YOUR INSTRUCTIONS: Leave the pictures out while you restate every entry below word for word.

DATASET EXCERPTS:
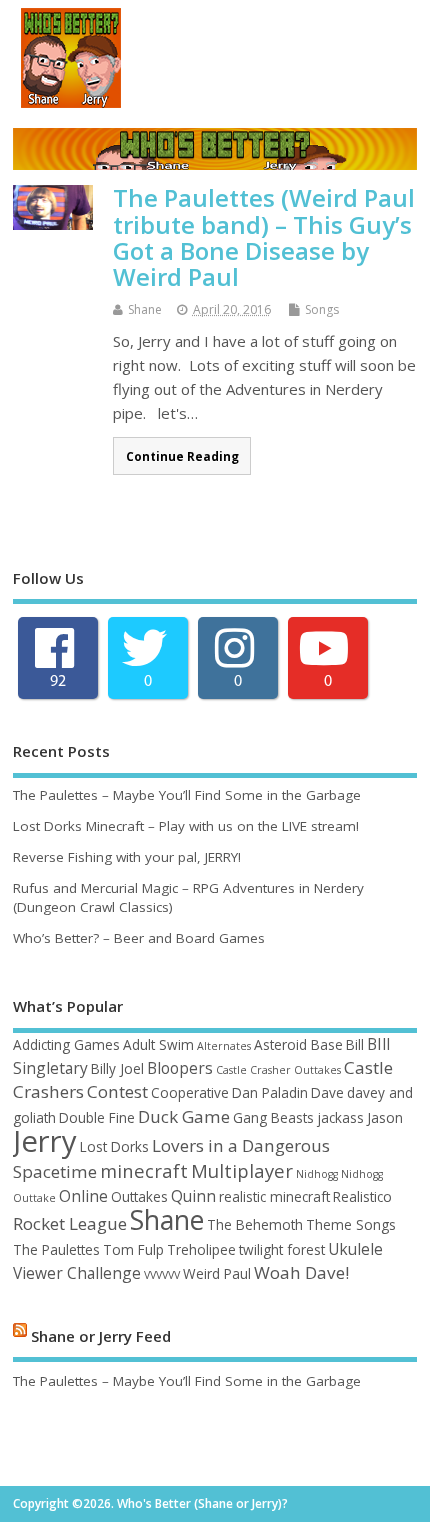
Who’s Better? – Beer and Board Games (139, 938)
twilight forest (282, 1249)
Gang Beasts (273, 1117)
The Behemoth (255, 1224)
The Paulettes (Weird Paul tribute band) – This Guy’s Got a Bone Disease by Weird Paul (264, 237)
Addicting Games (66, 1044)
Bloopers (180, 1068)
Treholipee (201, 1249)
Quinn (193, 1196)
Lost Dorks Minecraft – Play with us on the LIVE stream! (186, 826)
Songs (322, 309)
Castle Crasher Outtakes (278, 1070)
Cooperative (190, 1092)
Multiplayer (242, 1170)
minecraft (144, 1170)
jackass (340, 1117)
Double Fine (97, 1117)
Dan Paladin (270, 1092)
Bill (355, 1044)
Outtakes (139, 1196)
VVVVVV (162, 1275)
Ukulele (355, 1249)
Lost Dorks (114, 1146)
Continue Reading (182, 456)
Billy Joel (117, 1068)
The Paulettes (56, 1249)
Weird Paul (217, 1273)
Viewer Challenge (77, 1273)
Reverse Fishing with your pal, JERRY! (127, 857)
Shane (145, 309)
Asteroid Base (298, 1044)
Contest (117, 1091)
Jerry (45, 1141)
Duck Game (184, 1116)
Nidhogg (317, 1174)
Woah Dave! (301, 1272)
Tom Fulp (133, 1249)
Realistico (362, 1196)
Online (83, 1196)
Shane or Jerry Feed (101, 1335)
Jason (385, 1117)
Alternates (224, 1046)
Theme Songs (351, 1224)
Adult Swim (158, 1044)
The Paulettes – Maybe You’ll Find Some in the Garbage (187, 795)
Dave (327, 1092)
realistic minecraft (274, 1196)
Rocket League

PROBLEM SOLUTION:
Who’s Better? – Beer and Board Games (139, 938)
twilight forest (282, 1249)
Gang Beasts (273, 1117)
The Behemoth (255, 1224)
The Paulettes (Weird Paul tribute band) – This Guy’s Got a Bone Disease by Weird Paul (264, 237)
Addicting Games (66, 1044)
Bloopers (180, 1068)
Treholipee (201, 1249)
Quinn (193, 1196)
Lost Dorks Minecraft – Play with us on the LIVE stream! (186, 826)
Songs (322, 309)
Castle Crasher Outtakes (278, 1070)
Cooperative (190, 1092)
Multiplayer (242, 1170)
minecraft (144, 1170)
jackass (340, 1117)
Double Fine (97, 1117)
Dan Paladin (270, 1092)
Bill (355, 1044)
Outtakes (139, 1196)
VVVVVV (162, 1275)
Ukulele (355, 1249)
Lost Dorks (114, 1146)
Continue Reading (182, 456)
Billy Joel (117, 1068)
The Paulettes (56, 1249)
Weird Paul (217, 1273)
Viewer Challenge (77, 1273)
Reverse Fishing with your pal, JERRY! (127, 857)
Shane (145, 309)
Asteroid Base (298, 1044)
Contest (117, 1091)
Jerry (45, 1141)
Duck Game (184, 1116)
Nidhogg (317, 1174)
Woah Dave! (301, 1272)
Tom Fulp (133, 1249)
Realistico (362, 1196)
Online (83, 1196)
Shane or Jerry Feed (101, 1335)
Jason (385, 1117)
Alternates (224, 1046)
Theme Songs (351, 1224)
Adult Swim (158, 1044)
The Paulettes – Maybe You’ll Find Some in the Garbage (187, 795)
Dave (327, 1092)
realistic minecraft (274, 1196)
Rocket League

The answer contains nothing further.